14 May 2008

the american party [know nothings] revisited...

i really thought this was a brilliant piece from a fellow blogger. enjoy.

The Essence of the 2008 Election, Distilled


Today's excellent Washington Post column by Harold Meyerson is required reading for any citizen who wants to halt and hopefully reverse the criminally authoritarian abuses, negligence, and maliciousness of the last several years:

...McCain's first post-primary ad proclaimed him "the American president Americans have been waiting for." Not the "strong" or "experienced" president, though those are contrasts he could seek to draw with Obama. The "American" president - because that's the only contrast through which McCain has even a chance of prevailing.

Now, I mean to take nothing away from McCain's Americanness by noting that it's Obama's story that represents a triumph of specifically American identity over racial and religious identity. It was the lure of America, the shining city on a hill, that brought his black Kenyan father here, where he met Obama's white Kansan mother. It is because America is uniquely the land of immigrants and has moved beyond a racial caste system that Obama exists, has thrived and stands a good chance of being our next president.

That's not the America, though, that the Republicans refer to in proclaiming their own Americanness. For them, "American" is a term to be used as a wedge issue, a way to distinguish their more racially and religiously homogeneous party from the historically more polyglot Democrats.

* * *

There are good reasons Republicans are focusing on identity rather than issues this year: In poll after poll, there's not a single major issue on which the public agrees with them or their presumptive nominee. Not Iraq, certainly. Not the economy. Should the election turn on the question of "What are you going to do for America?" rather than "Are you a real American?" Republicans are doomed.

* * *

What remains for the GOP is a campaign premised more on issues of national identity, aimed largely at that portion of our population for which "American" is synonymous with "white" and "Christian," than any national campaign has been since the American Party (also known as the Know Nothings) based its 1856 campaign chiefly on Protestant bigotry against Irish and German Catholic immigrants.
Truer words never spoken.

Going further, these incisive observations also reveal a growing common ground for people of many seemingly divergent ideological stripes: the long-unfed hunger for a civic identity based not on ethnicity, race, religion or some other arbitrary, tribal criteria, but instead based on our far more enduring, fundamentally meaningful, founding national principles. Liberty. Reason. Open-mindedness. Inclusion. Rule of Law. And most of all, the keen and persistent awareness that no union is ever perfect, but must instead be judged by its willingness to reach for perfection.

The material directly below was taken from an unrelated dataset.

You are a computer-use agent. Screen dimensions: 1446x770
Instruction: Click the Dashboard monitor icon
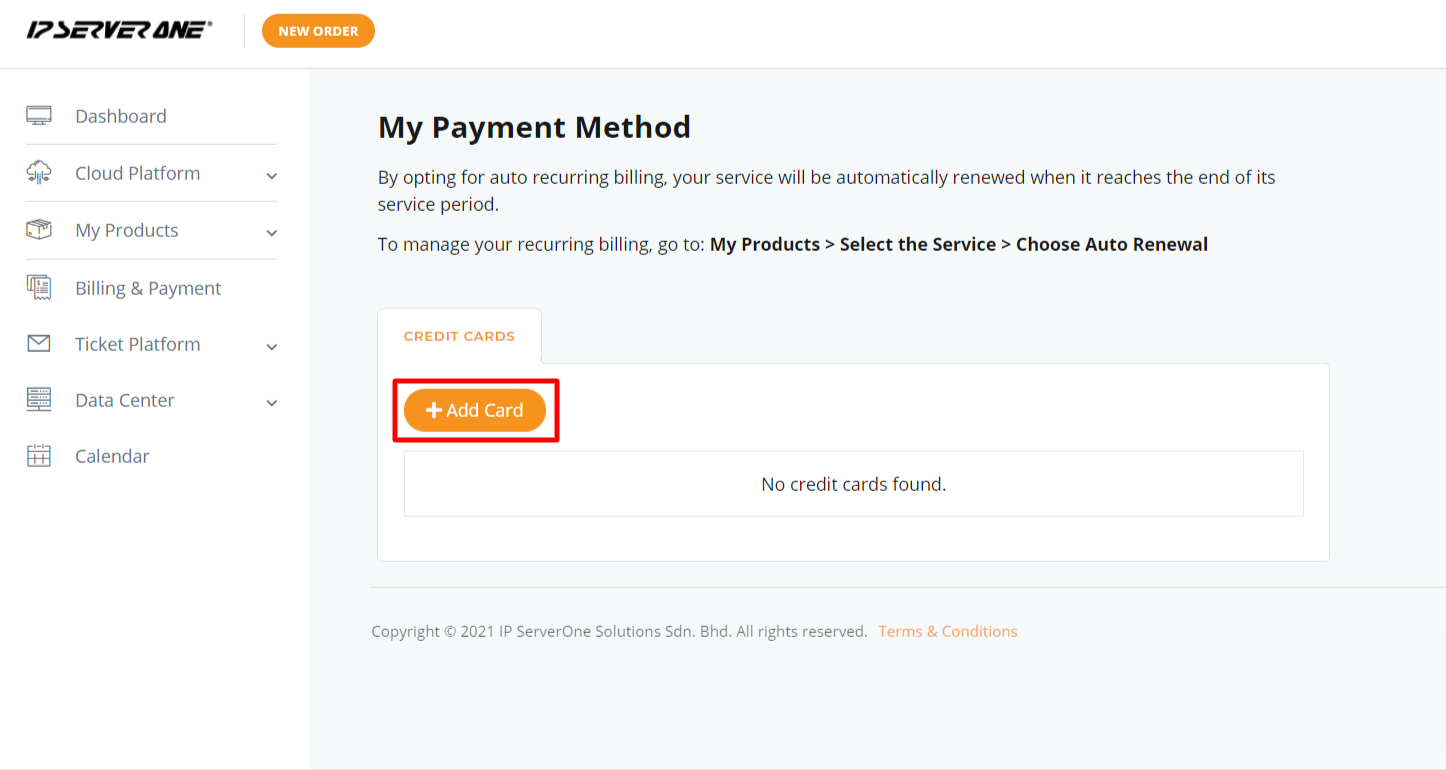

For these words, some may call me an adherent of the oft-maligned philosophy of American "exceptionalism." But if I am such for remaining staunchly proud of the things about this country most deserving of pride, then I gladly stand guilty of that charge. For my love of this country contains no snarling sense of distrust or superiority over other peoples. It is, instead, the simple love that a painter has for brushes and oils, that a writer has for words, that a researcher has for knowledge. Self-sustaining. Unjealous. Steady.

Contrast that kind of love of country - shared by millions of others - with that of what now passes for the once-proud Republican Party. Pointed resentfulness, masquerading cartoonishly as patriotism. Reactionary. Thin-skinned. Tribal.

Truly, today's right-wing, love-it-or-leave-it nationalist scorn is a close cousin of racism, regionalism, and religious bigotry. These two sides of the same coin make up the often-concealed id of today's typical Republican mentality. These traits are, of course, all based on tribalism and a fear of the unknown, but also a deep-seated insecurity of purpose, fortitude, and identity. For the afflicted, the disorder of acute tribalism has even further metaphorical significance: primal thoughts huddled like cave-dwelling hominids, ever seeking shelter from a harsh, unexplainable world outside. At the same time, I would not be writing this, and you would not be reading it, if not for the many victories throughout time of the human intrepid spirit over the urge to huddle and hive.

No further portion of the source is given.